私はTerraformを愛用していますが、TerraformやAnsibleも公式ドキュメントを読むのが基本ですね。というか、むしろそれ以外で読むものといえばGithubのサンプルコードくらいです。特にTerraformはアップデートが早いので、ほんの数か月前のQiitaの「これがお勧め!」なんて記事を読んだところで、今のバージョンのそれと合わせたときにTerraformからこんなことを言われるのです。

「その機能次くらいで廃止予定だから修正しとけよ」

もしくは、何も言わず動いてくれますが、実はもう新しい機能がリリースされていて、もっと簡潔に書けるようになっていたり、スマートに書けたりするようになっていたり。

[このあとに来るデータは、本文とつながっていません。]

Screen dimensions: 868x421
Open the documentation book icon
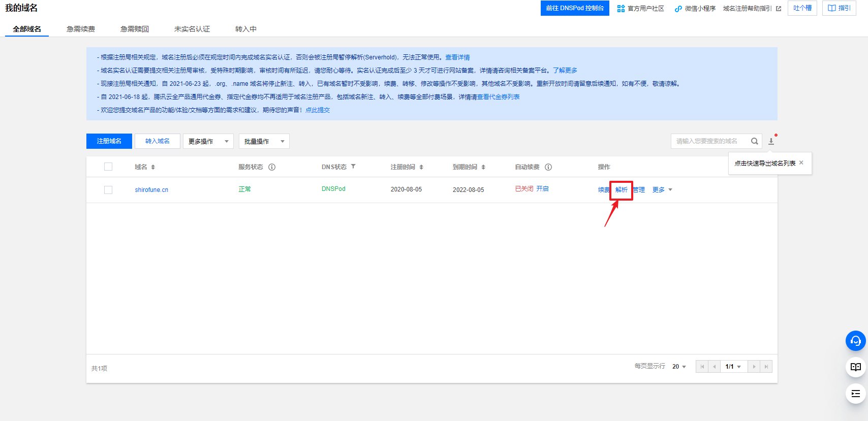(855, 367)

公式ドキュメントは、決してアンタッチャブルなドキュメントではありません。読みにくい、あるいはとても難読であるケースは多々ありますが、技術文書とはすべてそういうもので出来てしまっています。もちろん、とても読みやすいケースもありますが…。
それを理由に読まない、あるいは読むべきではないというのはあまりにも暴論です。

我々はエンジニアです。

エンジニアとしてプロとして、仕事を行います。

ですので、エンドユーザーに向かって「公式ドキュメントを読め」などとは言いません。そんなこと言えるはずもありません。彼らはプロではないですし、彼らは我々がそれを彼らに代わって行ってくれるから、我々をプロとして依頼し、信頼してくれ、そしてそこに価値があると考えるからこそ、お金を支払ってくれるのです。

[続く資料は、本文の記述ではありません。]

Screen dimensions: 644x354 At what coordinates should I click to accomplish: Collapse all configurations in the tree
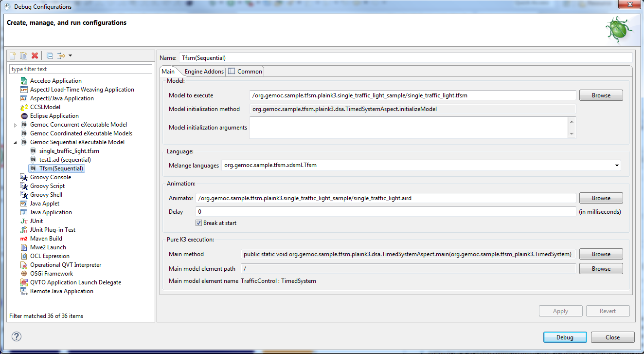[50, 56]

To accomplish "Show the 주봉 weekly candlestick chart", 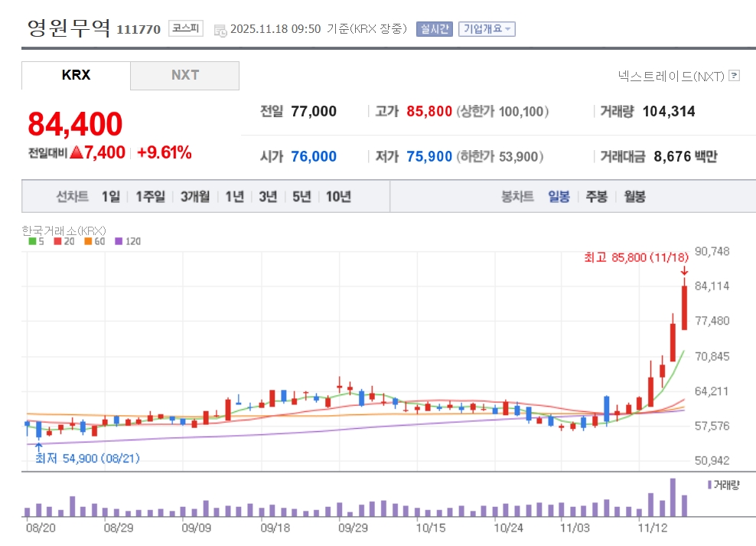I will pos(596,197).
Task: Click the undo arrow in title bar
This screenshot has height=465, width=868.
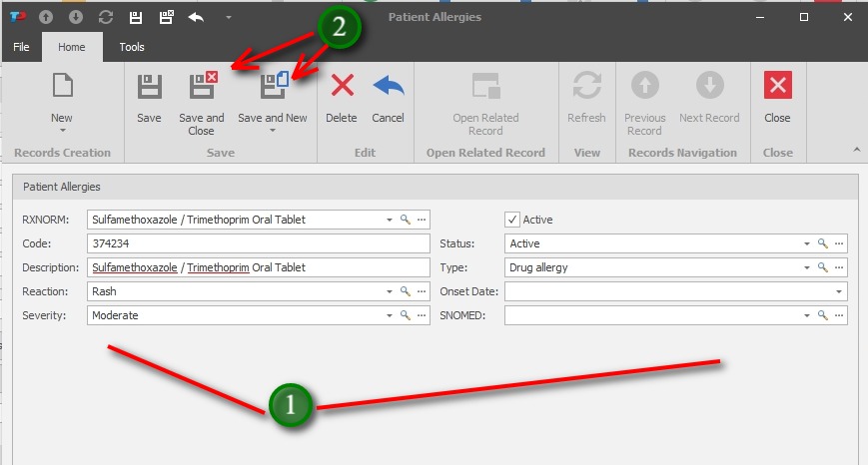Action: coord(197,17)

だからこそ、同じエンジニアに向かっては言いいます。プロでなければならないと考えますし、そうあるべきだと思っています。

価値のない仕事を積み重ねてしまったら、失われるのはそのエンジニアの信頼だけではありません。
そのクライアントは、エンジニアというものを、業界そのものを信頼できなくなってしまいます。
だからこそ、そういう仕事の積み重ねをしてしまっている人には、思わず言いたくなってしまう気持ちは、なんとなくわかります…。

あとこの人の他のnote読んで、ああ、言葉荒っぽいけど真面目な人だなぁ、と思いました。